No, Champlain Towers records apparently weren’t stolen — but Surfside still can’t find some

The town of Surfside has told the federal agency investigating the collapse of Champlain Towers South that it cannot produce many of the records the agency is seeking for its inquiry into why the building fell.

The records the town ultimately handed over were produced only after local prosecutors intervened on behalf of the investigating agency, the National Institute of Standards and Technology. An assistant state attorney informed Mayor Charles Burkett that documents could be subpoenaed if Surfside didn’t cooperate.

After discovering that many of the records pertaining to Champlain Towers South were missing, the town initially suspected that Surfside’s former building official had accessed a remote storage facility and stolen them.
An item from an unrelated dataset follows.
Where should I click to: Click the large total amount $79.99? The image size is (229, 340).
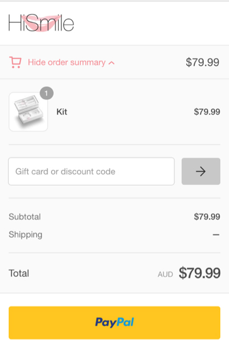tap(199, 273)
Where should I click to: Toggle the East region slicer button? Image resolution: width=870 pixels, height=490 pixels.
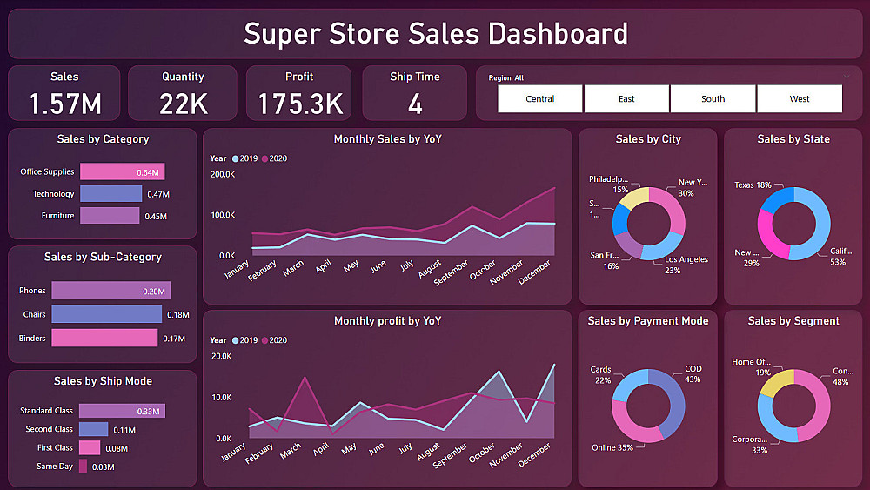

But an investigation into that theory found no wrongdoing by the building official, Ross Prieto, or anyone else, according to a police memo filed earlier this month.

The Public Storage facility in Sunny Isles Beach where the Surfside building department stored paper copies of plans, construction permits and other records for Champlain Towers South in a unit rented under the name of the former building official, Ross Prieto.
The Public Storage facility in Sunny Isles Beach where the Surfside building department stored paper copies of plans, construction permits and other records for Champlain Towers South in a unit rented under the name of the former building official, Ross Prieto.

On July 19, according to emails obtained by the Herald, NIST called the mayor seeking help with accessing the town’s records, which are critical to determining the structural causes of the collapse. But Burkett said he never received the message.

On July 29, Miami-Dade Assistant State Attorney Laura Adams emailed Burkett asking for the town to cooperate with the investigation of the collapse. Adams noted that she had had hoped to convey her message in person at a pre-scheduled meeting six days earlier, but that the meeting had not occurred. No explanation of that was given.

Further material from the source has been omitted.